The Bed Bug's Bizarre Sex Life
Ben - Bed bugs are one of a very small handful of species who demonstrate an unusual type of mating behaviour known as "traumatic insemination". This is where the male, rather than delivering sperm into a specially evolved organ actually pierces the abdomen of the female and delivers the sperm directly into her abdominal cavity. To explain more about the biological adaptions that allow a female to survive this, we are joined by Dr. Richard Naylor who works with the Bed Bug Foundation. Richard, thank you for joining us. This doesn't sound like a very efficient or effective way of inseminating...
Richard - It's not at all efficient or effective for the female. Well, it's effective. They do have offspring as a result of it, but it's not the female that drive it.
Ben - What actually happens? Once the male has punched his way through and delivered his sperm, presumably there are specialised organs then within the cavity that take the sperm to the right place. He can't just make a hole wherever he wants it and the sperm just finds its way to an egg or can it?
Ben - So, from the male's perspective, he can just deliver his sperm as and where. If there are sperm storage organs then that like in many other insects would imply that you can get multiple matings. Does this mean the female actually gets stabbed many times and then selects out the sperm that she wants to use?
Richard - There's no evidence to show that the female can select which sperm she wants to use, but you're absolutely right. There are multiple matings upon multiple matings. The males, we know, mate tens and tens of times more frequently than females need to be mated in order to stay fully fertile. So, we know that this is bad for females because the males are just mating far more than they need. A female bed bug needs to mate about once every 5 weeks and it's likely to be 5 or 10 times a day that the males will mate with the females if they get the chance.
Ben - How do the females actually survive this? Well, the clue is in the name, isn't it? It sounds traumatic.
Richard - It is traumatic. We know that they don't survive as well as they would if they were only receiving mating every 5 weeks.
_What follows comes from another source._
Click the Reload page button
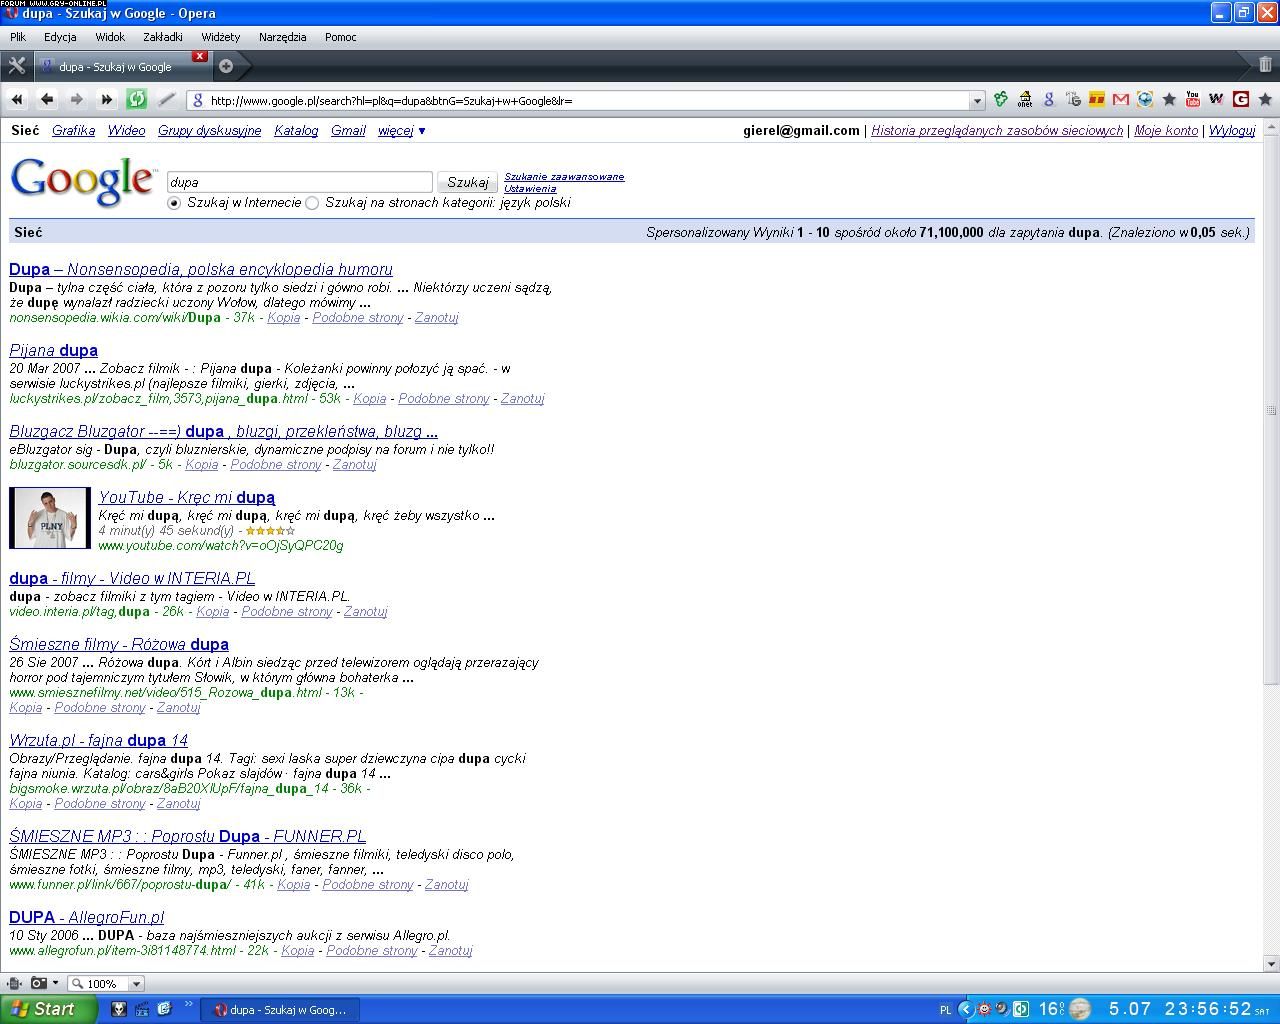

We've done these experiments and we've shown that females pay a cost in terms of their longevity, their lifespan of about 25% as a result of natural mating rates. So we know that this mating system is bad for females, but they don't have any control over it. It's a male-driven mating system, so the males impose the mating rate on the females.
Ben - I mentioned at the beginning that there are not very many species that actually undergo this and I can see why. What is the sort of selective pressure that caused this to evolve? You would think as it is so costly for the females that it would very quickly adapt out.
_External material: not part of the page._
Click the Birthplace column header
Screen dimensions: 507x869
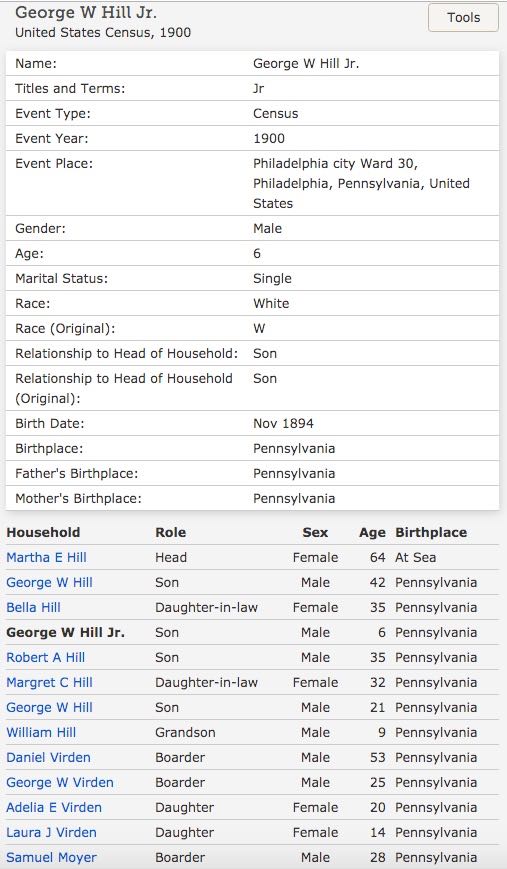[x=431, y=533]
Richard - Yeah, that's right. If you imagine a biological system where males and females are working together to produce the most offspring between them, you would expect it to adapt out as you say. But that's not what we think is happening. We think there's a conflict between males and females and what's in it for the males is that it's always the last male that sires the most offspring. And so, males are competing to be the last one and that's what's driving this elevated mating rate.
Ben - Now we also mentioned earlier that there is, of course, as with any injury there is a risk of infection. What adaptations do the females have in order to be able to heal, to repair the wound, and to stop themselves just being taken over immediately by a bacterial or fungal infection?
Richard - Well, in the bed bug, there's a very similar system in the whole family, the Cimicidae and they all showed different levels of adaptation. But in the bed bug, the females have a little pocket which receives the sperm, this little pocket is called the spermalege, and it's packed full of immune cells, something like our white blood cells has a very high concentration of them in this little area. It looks like a little patch of cotton wool and it's probably about the size of a large grain of brown sugar. This little area of immune cells does a very good job at mopping all those bacteria and also, stopping hemolymph from leaking back out through the wound that the males make.
Ben - Now, species like bed bugs have just what we call an innate immune system. So, unlike our immune system which can learn to recognise a threat and then adapt, and then the next time you get infected with the same bug, you are even better at fighting it off. With just the innate system that they have, presumably, it must be really quite aggressive to just fight and kill off everything.
Richard - We've always thought about insects as having very basic, simple, and not very advanced immune systems and to some extent, that's right. But it is a very effective immune system. It has several different components to it and one of the most important components is lysozyme. It releases lysozyme and this chops up bacteria. It can detect bacteria being introduced and then elevate these various components of its immune system and just fire all these toxic chemicals at the bacteria and hopefully wipe them out. In the bed bug, it does a pretty good job in that immune organ.
Ben - So, does that mean that there's something that we can learn from the bed bugs about potentially how to fight off infections or to make new antibiotics?
Richard - Antimicrobial peptides are one of the things that insects have that we've been exploring as a medication. What's interesting about insect immune systems is that bacteria don't seem to evolve resistance to them. So we've all heard of antibiotic resistance, which is rendering all of our antibiotics that we use in the medical profession useless because the bacteria are evolving to cope with them. And we don't see nearly as much resistance to antimicrobial peptides which is one of these tools that the insects use. So yes, there are lots of people working on that very question - can we learn from insects to help ourselves?